More generally, we believe that there should be a provision allowing financial
institutions to apply for deemed compliant status if they feel they are within the
spirit of one or more of the deemed compliant categories but cannot meet the
strict terms set out in the regulations.


Finally, we need more time. These regulations are complex, are yet to be
finalized, and are incomplete. Financial institutions cannot be expected to start
building systems until the regulations and the FFI agreement are finalized. It is
therefore unreasonable to expect that financial institutions will be in a position to
comply with them when entering into FFI agreements in mid-2013. Therefore,
we are recommending that FFIs get an 18-month implementation window from
the time they enter into their FFI agreement.

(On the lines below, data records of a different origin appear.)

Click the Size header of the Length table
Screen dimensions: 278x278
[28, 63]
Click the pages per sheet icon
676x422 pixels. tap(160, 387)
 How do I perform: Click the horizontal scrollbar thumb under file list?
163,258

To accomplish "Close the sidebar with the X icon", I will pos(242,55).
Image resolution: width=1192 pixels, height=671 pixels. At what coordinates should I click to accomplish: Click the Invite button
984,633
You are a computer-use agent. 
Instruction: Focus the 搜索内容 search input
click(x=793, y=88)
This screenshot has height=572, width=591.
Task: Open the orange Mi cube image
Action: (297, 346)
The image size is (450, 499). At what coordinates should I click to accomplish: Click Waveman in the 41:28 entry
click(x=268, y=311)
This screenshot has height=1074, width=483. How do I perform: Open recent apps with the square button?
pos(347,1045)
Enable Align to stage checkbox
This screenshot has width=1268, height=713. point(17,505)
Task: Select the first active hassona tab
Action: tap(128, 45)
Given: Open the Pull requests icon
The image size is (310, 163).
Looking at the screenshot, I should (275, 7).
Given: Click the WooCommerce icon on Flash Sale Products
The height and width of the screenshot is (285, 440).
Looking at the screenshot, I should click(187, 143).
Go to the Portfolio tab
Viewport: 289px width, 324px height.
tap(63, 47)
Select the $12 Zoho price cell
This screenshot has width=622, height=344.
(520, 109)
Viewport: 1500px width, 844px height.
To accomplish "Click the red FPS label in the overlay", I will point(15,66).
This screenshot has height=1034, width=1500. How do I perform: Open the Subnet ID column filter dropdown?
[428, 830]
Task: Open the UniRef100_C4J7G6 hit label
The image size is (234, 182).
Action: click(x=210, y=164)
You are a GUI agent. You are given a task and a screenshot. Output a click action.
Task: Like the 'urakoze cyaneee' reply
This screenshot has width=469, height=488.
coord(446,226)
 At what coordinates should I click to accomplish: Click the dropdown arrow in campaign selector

Finally, I want to highlight the proposed intergovernmental agreement process
that the U.S. Government has embarked on with several European countries
and, we hope, with many others. As we stated in the comment letter, the CBA is
a strong supporter of this process and would like to see similar arrangements for
Canada and many other countries. The CBA and many other commentators
have said that FATCA is, at its heart, an information sharing arrangement and
therefore is best addressed on a state-to-state basis building on the tax
information sharing mechanisms that are already in place.


In closing, I would just like to reiterate that Canada is a low-risk jurisdiction. We
are a trusted neighbour with a long history of working closely with the United
States on regulatory issues. We trust that you will take that into consideration as
you consider our comments and implement FATCA.


That concludes my remarks. I welcome any questions you may have.